● Task objective
Lines containing the string "screenshot": how many are there below? Answer with the number only.
(Available data)
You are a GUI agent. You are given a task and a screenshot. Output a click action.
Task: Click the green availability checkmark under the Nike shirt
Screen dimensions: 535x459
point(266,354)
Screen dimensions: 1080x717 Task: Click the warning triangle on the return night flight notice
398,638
(End Available data)
(Available data)
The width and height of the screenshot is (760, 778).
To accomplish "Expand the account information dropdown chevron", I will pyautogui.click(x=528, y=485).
(End Available data)
● Problem solution
2